3. Research Full Paper
Guilherme Martins1 , Paulo Sérgio Lopes de Souza1, Sarita Bruschi1, Davi José Conte1
1 Universidade de São Paulo

This research full paper describes the use of challenges to teach parallel programming, regardless of teaching methodology (traditional, Problem-Based Learning and others) or programming-contest support systems. We verify how challenges contribute to the learning of parallel programming, consiering technical and motivational aspects. Studies demonstrate the potential of using programming contests as educational resources at the end of courses, encouraging students to practice and learn more about parallel programming. However, there are no proposals exploring programming challenges as part of the learning process, since the beginning of the course. This paper presents four different experiments applying challenges to teach parallel programming for undergraduate and graduate students. We evaluated different teaching/learning methodologies, contexts, educational resources (including programming marathon systems), and groups of students. Considering all the experiments, almost 250 students participated and were evaluated. We developed and applied 58 challenges to analyze theoretical and practical knowledge about parallel programming. Different metrics were used to evaluate the students during the experiments: theoretical assessments, source-code quality, program output correctness, and student ́s receptivity/motivation to learning from challenges.

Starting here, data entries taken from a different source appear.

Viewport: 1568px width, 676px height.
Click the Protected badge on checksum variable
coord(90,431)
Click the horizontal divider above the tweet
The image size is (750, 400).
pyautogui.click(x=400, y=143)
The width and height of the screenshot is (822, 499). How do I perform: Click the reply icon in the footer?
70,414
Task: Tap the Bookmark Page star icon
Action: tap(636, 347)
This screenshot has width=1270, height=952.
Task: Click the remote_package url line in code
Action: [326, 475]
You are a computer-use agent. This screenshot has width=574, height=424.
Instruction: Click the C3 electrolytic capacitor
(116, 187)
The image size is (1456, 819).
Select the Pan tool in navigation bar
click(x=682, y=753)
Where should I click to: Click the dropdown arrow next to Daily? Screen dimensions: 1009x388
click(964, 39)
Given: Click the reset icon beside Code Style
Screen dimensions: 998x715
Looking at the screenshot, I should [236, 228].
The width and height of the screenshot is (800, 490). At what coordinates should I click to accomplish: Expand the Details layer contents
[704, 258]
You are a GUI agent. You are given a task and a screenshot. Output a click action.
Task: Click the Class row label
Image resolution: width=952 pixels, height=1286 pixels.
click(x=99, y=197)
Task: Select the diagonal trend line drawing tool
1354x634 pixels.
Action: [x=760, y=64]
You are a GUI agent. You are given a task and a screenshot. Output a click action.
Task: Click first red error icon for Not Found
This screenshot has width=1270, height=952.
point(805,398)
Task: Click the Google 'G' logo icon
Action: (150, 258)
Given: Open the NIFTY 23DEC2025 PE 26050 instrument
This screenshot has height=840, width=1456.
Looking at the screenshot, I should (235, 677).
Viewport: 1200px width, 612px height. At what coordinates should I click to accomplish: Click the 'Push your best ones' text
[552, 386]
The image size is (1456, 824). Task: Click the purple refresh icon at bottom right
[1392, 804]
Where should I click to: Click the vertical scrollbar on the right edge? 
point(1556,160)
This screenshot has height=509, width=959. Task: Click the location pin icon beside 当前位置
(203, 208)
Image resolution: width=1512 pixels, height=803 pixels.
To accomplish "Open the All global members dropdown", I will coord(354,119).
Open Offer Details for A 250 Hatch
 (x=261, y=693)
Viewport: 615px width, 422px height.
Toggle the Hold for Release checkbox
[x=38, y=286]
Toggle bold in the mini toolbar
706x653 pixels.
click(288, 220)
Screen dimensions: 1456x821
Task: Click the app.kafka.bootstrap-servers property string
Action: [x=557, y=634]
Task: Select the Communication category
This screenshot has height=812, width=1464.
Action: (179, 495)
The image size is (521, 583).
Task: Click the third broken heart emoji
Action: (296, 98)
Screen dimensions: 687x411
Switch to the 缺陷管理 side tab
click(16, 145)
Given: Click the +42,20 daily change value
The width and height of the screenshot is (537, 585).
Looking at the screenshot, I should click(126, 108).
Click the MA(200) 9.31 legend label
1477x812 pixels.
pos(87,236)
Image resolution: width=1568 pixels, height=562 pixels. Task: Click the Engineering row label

Results from experiments show scores of up to 96% of learning on technical aspects and up to 83% on student satisfaction.Challenges stimulated the development of high-quality parallel solutions and promoted a healthy environment among students, where the lightly-competitive context contributed to create a collaborative atmosphere. The use of programming marathon systems as an educational tool is not imperative. The use ofchallenges for the students’ learning, not on their classification, showed that it is possible to teach parallel programming, maintaining students focused and motivated.